Last weekend, I went back to Oberlin College for the very first reunion of the conservatory. In other words, instead of having a reunion for a certain graduating year, anyone who had gone to the conservatory could go. I had a great conversation with a woman who graduated before I did… in 1944! On Saturday night, I did a show with fellow alum Judy Kuhn that was so much fun. We were introduced by the current dean, took a bow and I played her first pitch. She then inhaled and started singing the aria "Batti Batti o bel Masetto" from Don Giovanni. After around 6 bars she said "Cut!" and we both stopped abruptly. She laughed and told the audience the show was going to be all Broadway but I forced her to try to trick everyone into thinking it was a serious concert. She revealed that she had sung that aria at her senior recital and hadn't sung it since. She then admitted that it was also the last time she sang anything classical…or in a foreign language. She started the show with a song from Rags, the first Broadway show in which she had a leading role. The score is probably Charles Strouse's most brilliant and she was confident the show would be a hit, despite the troubled tryout period. Judy told everyone that she was so busy during previews she didn't have much time to clean her house. The day after opening night, she decided to finally tidy up. While she was vacuuming, she was watching the news and saw the logo of Rags come on the screen. "Oh, goody," she thought, "they're going to talk about the show!" Well, they did indeed talk about the show, but what they said was "Rags which opened yesterday, will close tomorrow." And that's how she found out she would be playing her first Broadway lead for only four performances. If you've never heard her brilliant singing on the title song, watch my deconstruction!

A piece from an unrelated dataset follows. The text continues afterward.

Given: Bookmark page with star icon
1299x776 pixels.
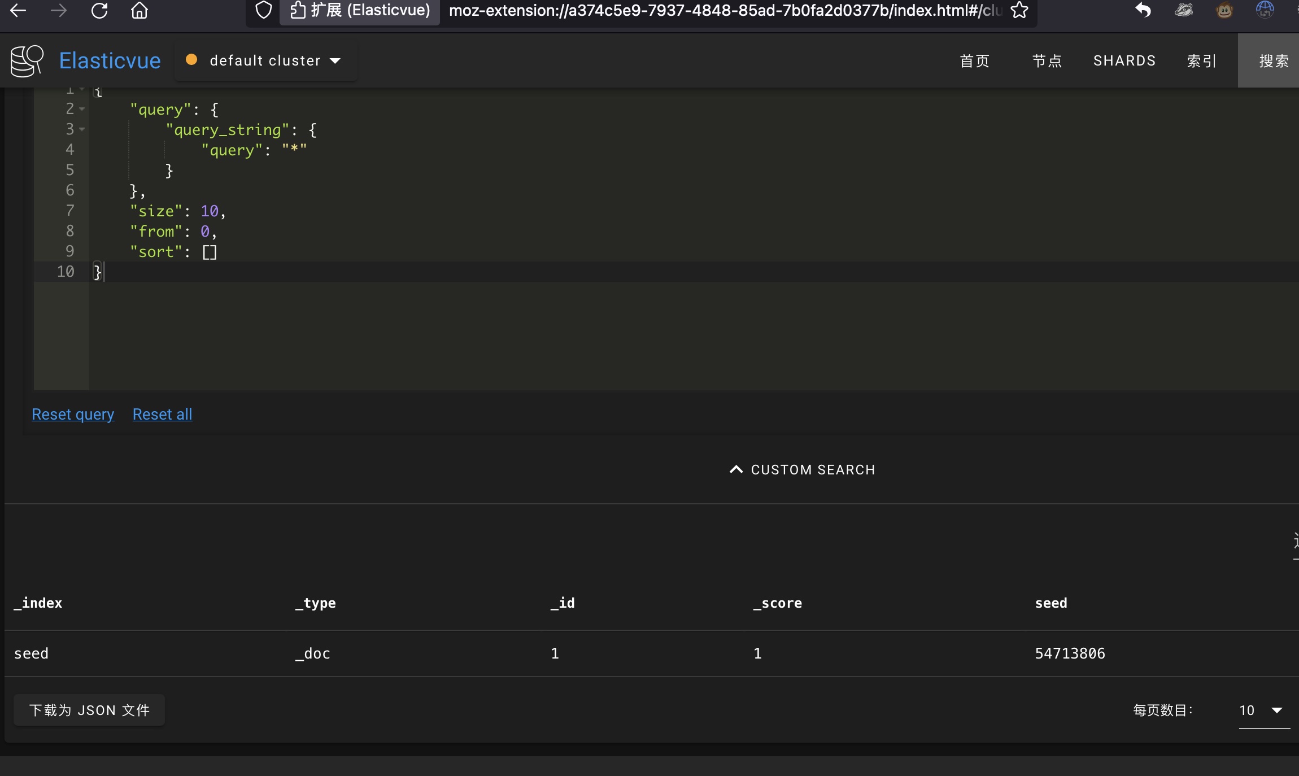Looking at the screenshot, I should [x=1019, y=10].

We also talked about "Pocahontas," the score of which was written by Alan Menken and Stephen Schwartz. She knew Stephen because he wrote the lyrics to Rags and he asked her to do a demo of Pocahontas' big song, "Colors of the Wind," which they were going to use to pitch the idea of a Pocahontas movie to Disney. Disney decided to do the film but Stephen told Judy she wouldn't be able to do the part because they would probably use a Native American. Well, they did use a Native American for the speaking voice of Pocahontas, but they wound up using Judy for all the singing. And perhaps Judy will get to do the speaking voice and singing voice if Disney makes an animated version of the life of Golda Meir.